Hasn't really panned out, alas. Today sees the limited theatrical and Video On Demand release of "Welcome To The Jungle," a motion picture comedy whose end credits bear a copyright date of 2012—not a good sign for a 2014 release. While the movie's promo materials push it hard as a comedic debut for not-entirely-career-resurrected action star Jean-Claude Van Damme, the movie's real lead is Brody, who plays a bright but not sufficiently aggressive junior staffer at an ad agency. The movie begins with a tepid "Rushmore"-daydream lift, shifts into quasi-"Jerry Maguire" gear when Rob Huebel's agency rival character blatantly steals an account-winning idea from Brody, and then goes almost full aspirant gonzo when the ad agency's honcho, a relaxed Dennis Haysbert, announces a corporate retreat to be headed by vainglorious paramilitary motivational dude played (with not much besides a neutral lugubriousness) by Van Damme.

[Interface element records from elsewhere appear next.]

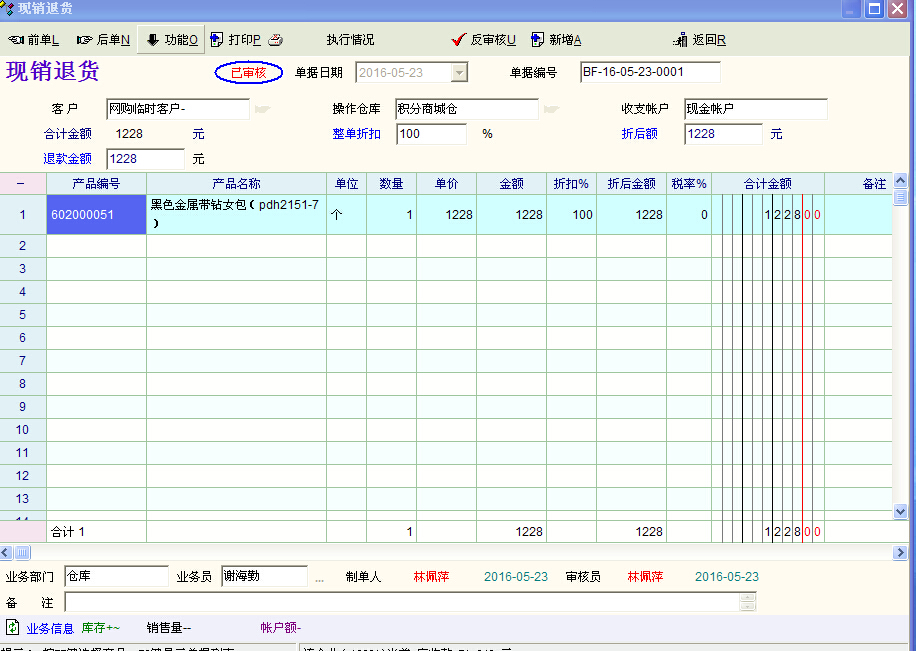Click the 打印 print button
Image resolution: width=916 pixels, height=651 pixels.
(236, 40)
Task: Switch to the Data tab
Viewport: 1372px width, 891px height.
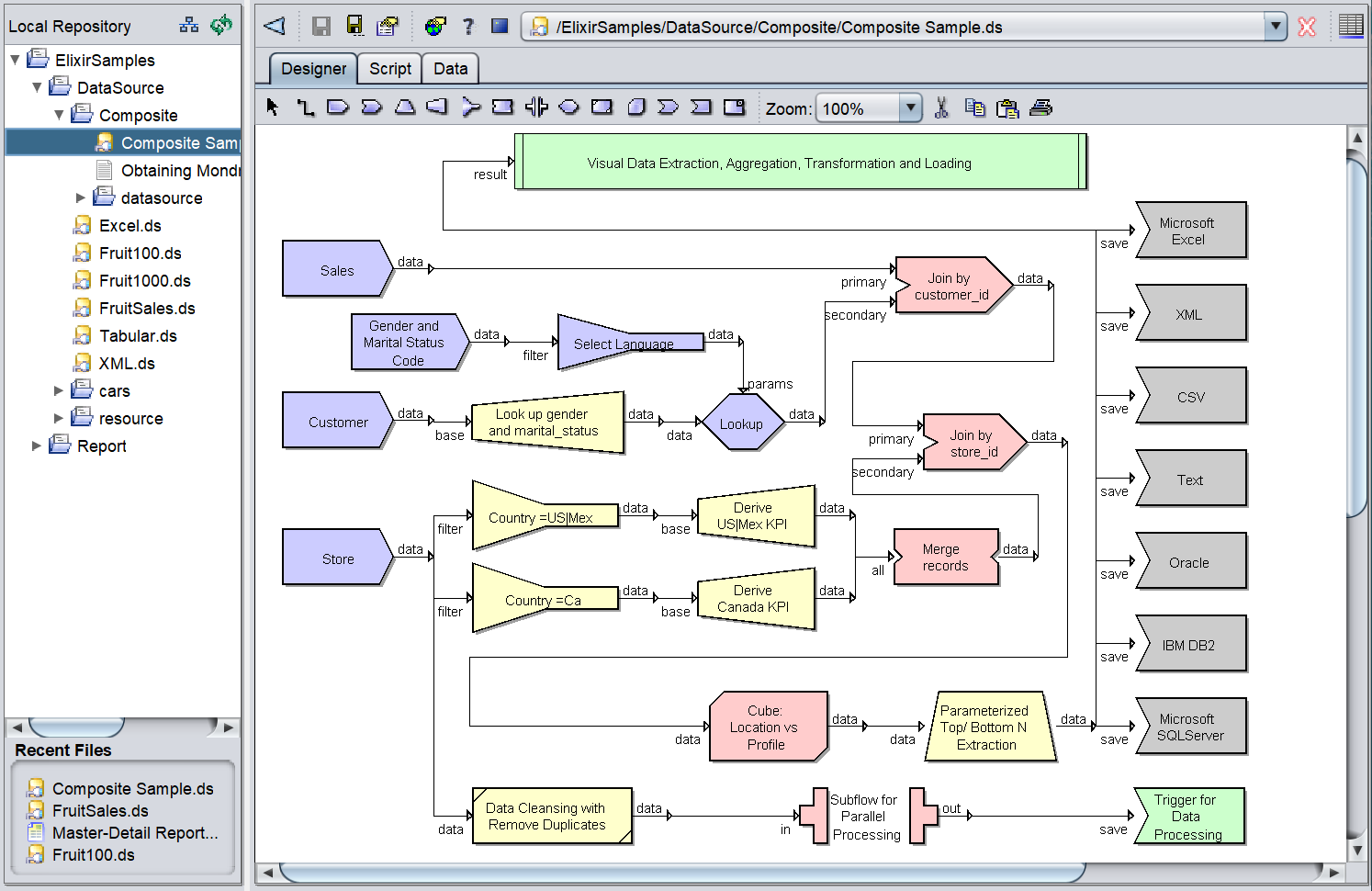Action: pos(450,69)
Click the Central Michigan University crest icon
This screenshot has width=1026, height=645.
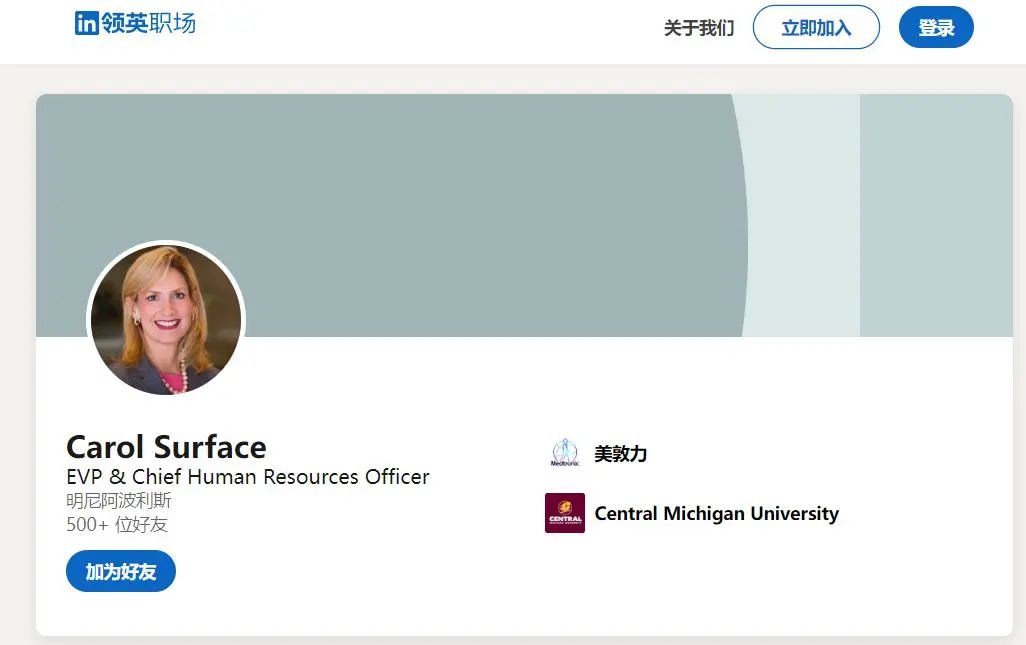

Van Damme's character, who's marked as something of a fraud from the get-go, flies the motley yuppies to a tropical island, where things go highly awry pretty quickly. Internecine squabbles, with Brody's capable but still not-assertive-enough Eagle-Scout skills on one side, and Huebel's crazed quasi-anarchic "Lord of the Flies" vibing on another (aided in the latter's case by hallucinogens in a thermos of ersatz coffee that compel a lot of the clerical pool to "go native," inasmuch as that idea might apply), ensue. Soon enough "Welcome to the Jungle" morphs into something like an "Apocalypse Now" parody. Which, to give writer Jeff Kaufman and director Rob Meltzer some credit, is a least a timely joke. Oh wait.
The presence of Huebel and misfit-schtick-mistress Kristen Schaal contribute to a "Best Week Ever" snark-absurdism aspiration, and it's hard to tell whether the failure of this movie is attributable to the fact that stretching that kind of humor into a feature-length film just inherently doesn't work, or if it's just that the jokes themselves aren't that funny. I believe, personally, that it's the latter, but I can't be entirely sure. On the other hand, don't want you to have to spend seven dollars to make sure, so maybe you should take my word for it. Commendably keeping her cool throughout is Megan Boone, pre-"The Blacklist" and hence pre- that awful wig they make her wear on the show; future accounts of the actress, who bids fair to becoming the almost-thinking-man's Cobie Smulders, will note well her professional sangfroid here. As for poor Brody, the comic skills he once summoned up here seem subsumed by a befuddled indifference; he spends most of the movie doing not much else than looking miserable. I cannot say that I blame him.